No hay que perder de vista el personaje de Mary. Lleva toda una vida siendo vecina de la familia protagonista, que son el único consuelo de su soledad. Ve con recelo la llegada de Mark, y teme que su amistad con Vivien (algo obsesiva) se vaya enfriando. Su presencia en la casa vecina es casi constante, y podemos notar de forma cristalina que hay algo más que un caso de «celos». También percibimos un miedo horrible a la soledad, vista a través de unos ojos obsesivos.

Tampoco hay que perder de vista el componente criminal de Flesh and blood. Mark va muy deprisa en su relación con Vivien: le compra un coche, le pide matrimonio y planea una luna de miel en la India. Además Helen, Jake y Natalie van descubriendo cosas de Mark. Su primera mujer murió, en circunstancias contradictorias, a causa de un suicidio que tiene algunos flecos sueltos. Incluso Vivien comienza a sufrir unos extraños desmayos. ¿Podría ir Mark detrás del dinero de Vivien? Como resultado tenemos la concatenación de un conglomerado de historias personales con un misterio cada vez más interesante.

Flesh and blood
Foto de ITV

Baile de personajes

Además del estupendo montaje, Flesh and Blood posee otra importante cualidad fácil de ver. Es lo que se suele llamar «una serie de personajes». Es decir, un puntal del argumento es el dibujo, la evolución y las peripecias de los protagonistas. Aunque la duración de la serie sea solamente de 4 episodios y el montaje sea fragmentado, nos empapamos a conciencia de la idiosincrasia de los personajes. La rigidez y desconfianza de Helen, la volatilidad impulsiva de Jake, la ingenuidad de Natalie. Sarah Williams dibuja con gran destreza unos personajes cada vez más infelices valiéndose solo de unas pinceladas. Y aun así se las apaña para aderezarlo todo con un sardónico y muy británico sentido del humor.

La relación entre Vivien y Mark es la base de Flesh and blood. Todos las historias, acaban siendo afluentes de ésta. Vivien quiere liberarse, dejarse llevar y empezar una vida nueva a sus setenta años. Encuentra en Mark una salida a estos deseos, a base de viajes, un romanticismo exacerbado y un fulgurante casamiento. Su primer matrimonio duró cuarenta años, que  no fueron del todo perfectos. Sin embargo, los hijos de Vivien indagan a Mark y acaban encontrando elementos inquietantes. Además, su madre empieza a empeorar de la salud. ¿Tendrá Mark algo que ver?
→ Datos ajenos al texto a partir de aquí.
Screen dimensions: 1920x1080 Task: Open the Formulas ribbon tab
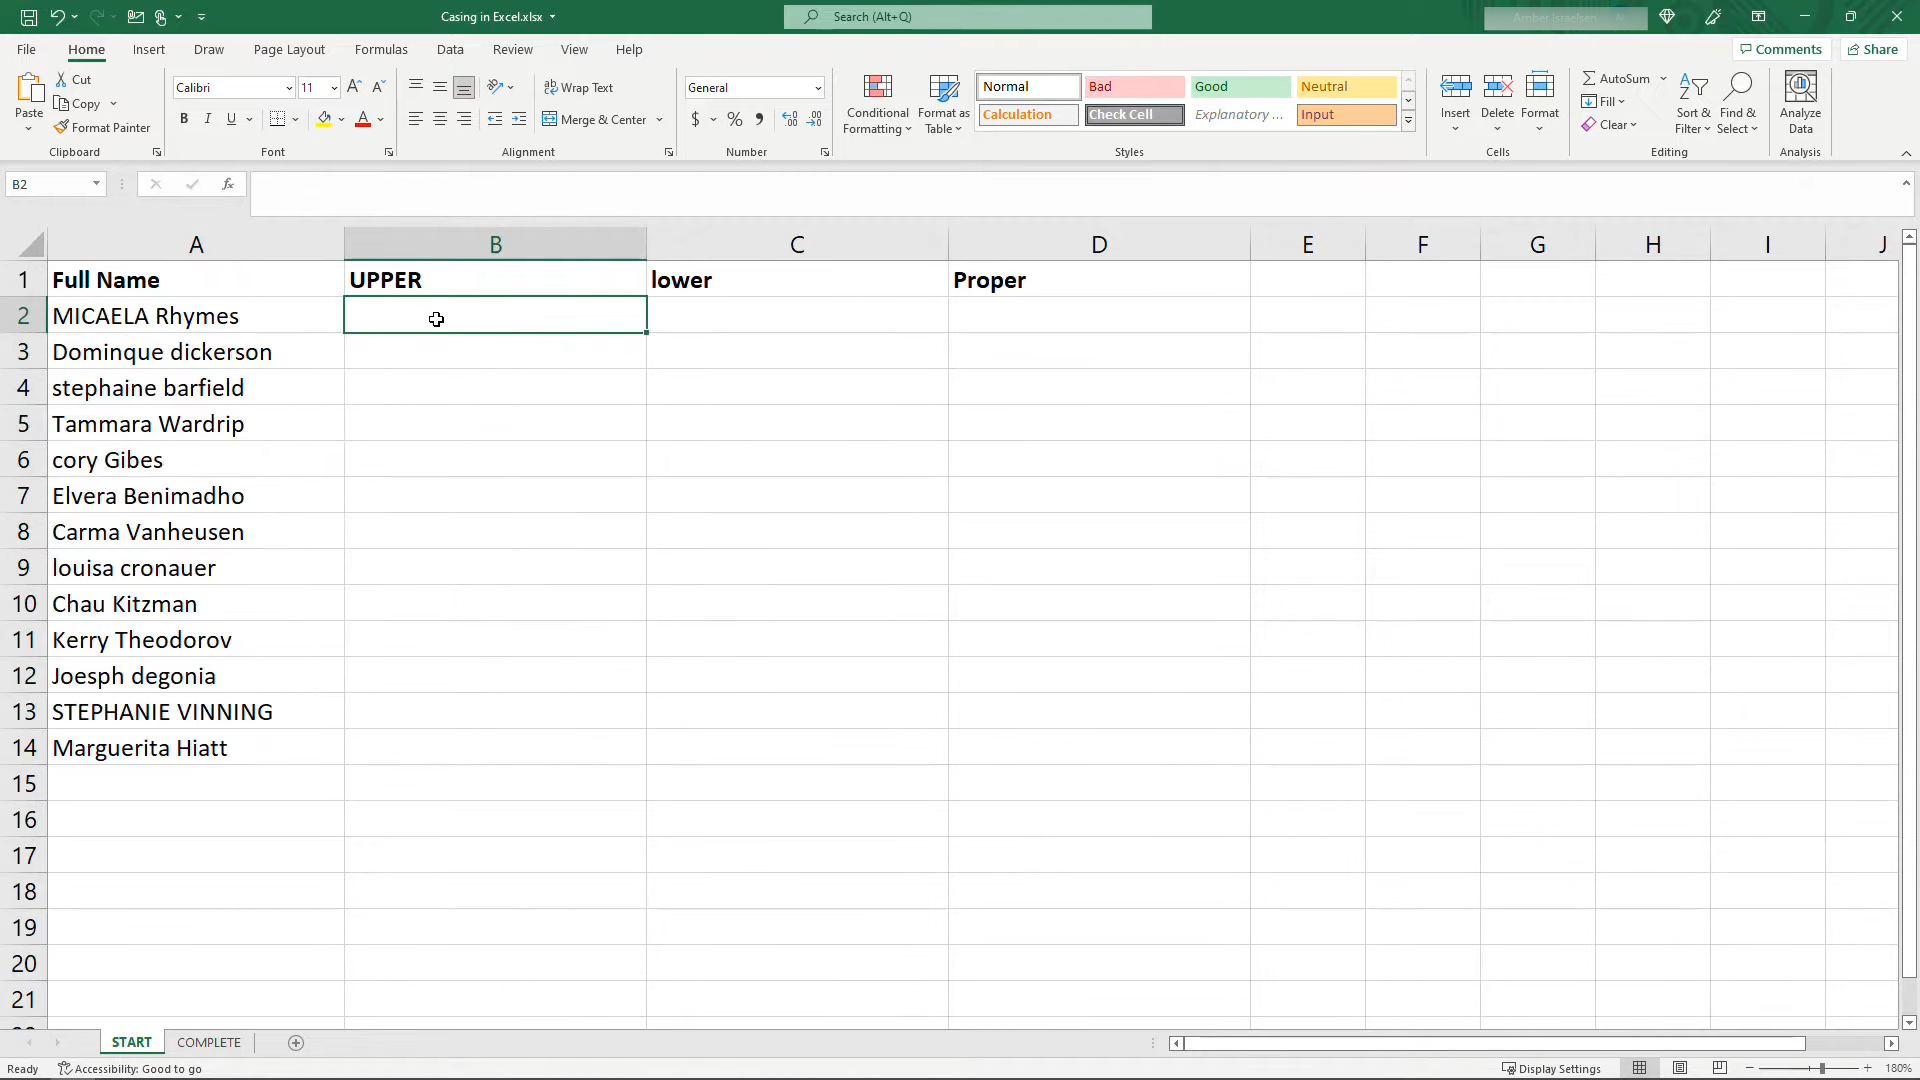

Los personajes son sostenidos por actuaciones sólidas. Son los actores veteranos los que ofrecen el desempeño más convincente. Stephen Rea borda la ambigüedad de Mark, apasionado talludito o siniestro pícaro. Imelda Staunton, basándose en pequeños detalles, se va haciendo un hueco cada vez más relevante haciendo de Mary. Por su parte, Francesa Annis capta muy bien el sentido aparentemente ingenuo de Vivien, pero con hambre atrasada de vitalidad. En general, las actuaciones son sobrias, como conviene a una historia introspectiva, cuya tensión se muestra principalmente en el final.

Louise Hooper
Foto de ITV

Conclusiones de ‘Flesh and blood’

En la reducida longitud de 4 episodios de 45 minutos, la guionista Sarah Williams consigue urdir una maraña de relaciones sociales que van desde la mediana edad a la ancianidad. Comienza captando nuestra atención desde el punto de vista íntimo para concluir en un thriller no exento de humor. La serie posee agudeza y un notable sentido de la observación, lo que no excluye una calculada ambigüedad sostenida por unas sólidas actuaciones.